If tensorName is not a valid name in model, an `IllegalArgumentException` will
be thrown.

##### Releasing Resources After Use

An `Interpreter` owns resources. To avoid memory leak, the resources must be
released after use by:

```java
interpreter.close();
```

##### Supported Data Types

To use TensorFlow Lite, the data types of the input and output tensors must be
one of the following primitive types:

*   `float`
*   `int`
*   `long`
*   `byte`

`String` types are also supported, but they are encoded differently than the
primitive types.
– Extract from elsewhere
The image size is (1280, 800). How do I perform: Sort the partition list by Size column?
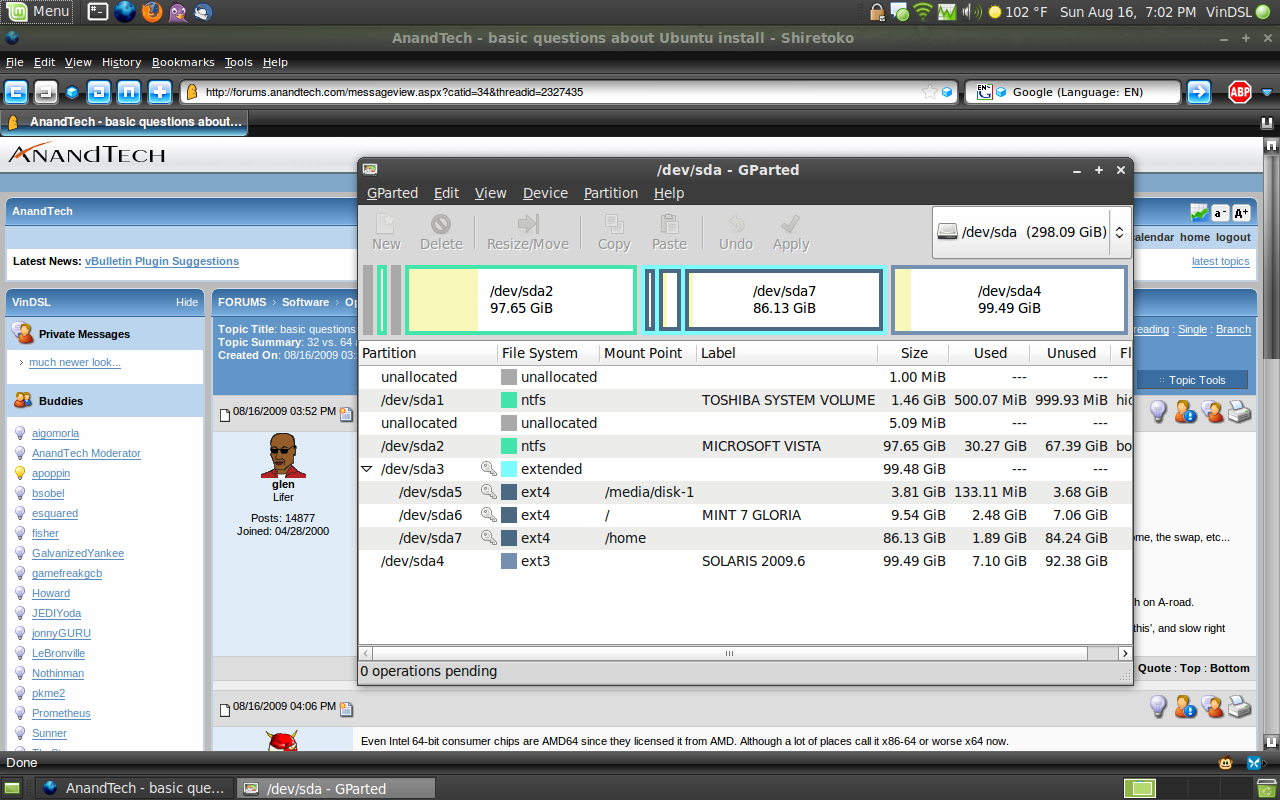(x=913, y=353)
In particular, the shape of a string Tensor dictates the number
and arrangement of strings in the Tensor, with each element itself being a
variable length string. In this sense, the (byte) size of the Tensor cannot be
computed from the shape and type alone, and consequently strings cannot be
provided as a single, flat `ByteBuffer` argument.

If other data types, including boxed types like `Integer` and `Float`, are used,
an `IllegalArgumentException` will be thrown.

##### Inputs

Each input should be an array or multi-dimensional array of the supported
primitive types, or a raw `ByteBuffer` of the appropriate size. If the input is
an array or multi-dimensional array, the associated input tensor will be
implicitly resized to the array's dimensions at inference time. If the input is
a ByteBuffer, the caller should first manually resize the associated input
tensor (via `Interpreter.resizeInput()`) before running inference.
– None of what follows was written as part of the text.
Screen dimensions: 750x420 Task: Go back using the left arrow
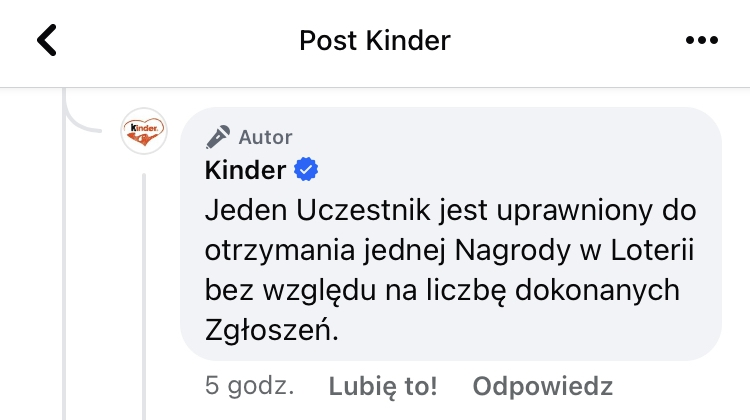click(x=47, y=41)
When using 'ByteBuffer', prefer using direct byte buffers, as this allows the
`Interpreter` to avoid unnecessary copies. If the `ByteBuffer` is a direct byte
buffer, its order must be `ByteOrder.nativeOrder()`. After it is used for a
model inference, it must remain unchanged until the model inference is finished.

##### Outputs

Each output should be an array or multi-dimensional array of the supported
primitive types, or a ByteBuffer of the appropriate size. Note that some models
have dynamic outputs, where the shape of output tensors can vary depending on
the input. There's no straightforward way of handling this with the existing
Java inference API, but planned extensions will make this possible.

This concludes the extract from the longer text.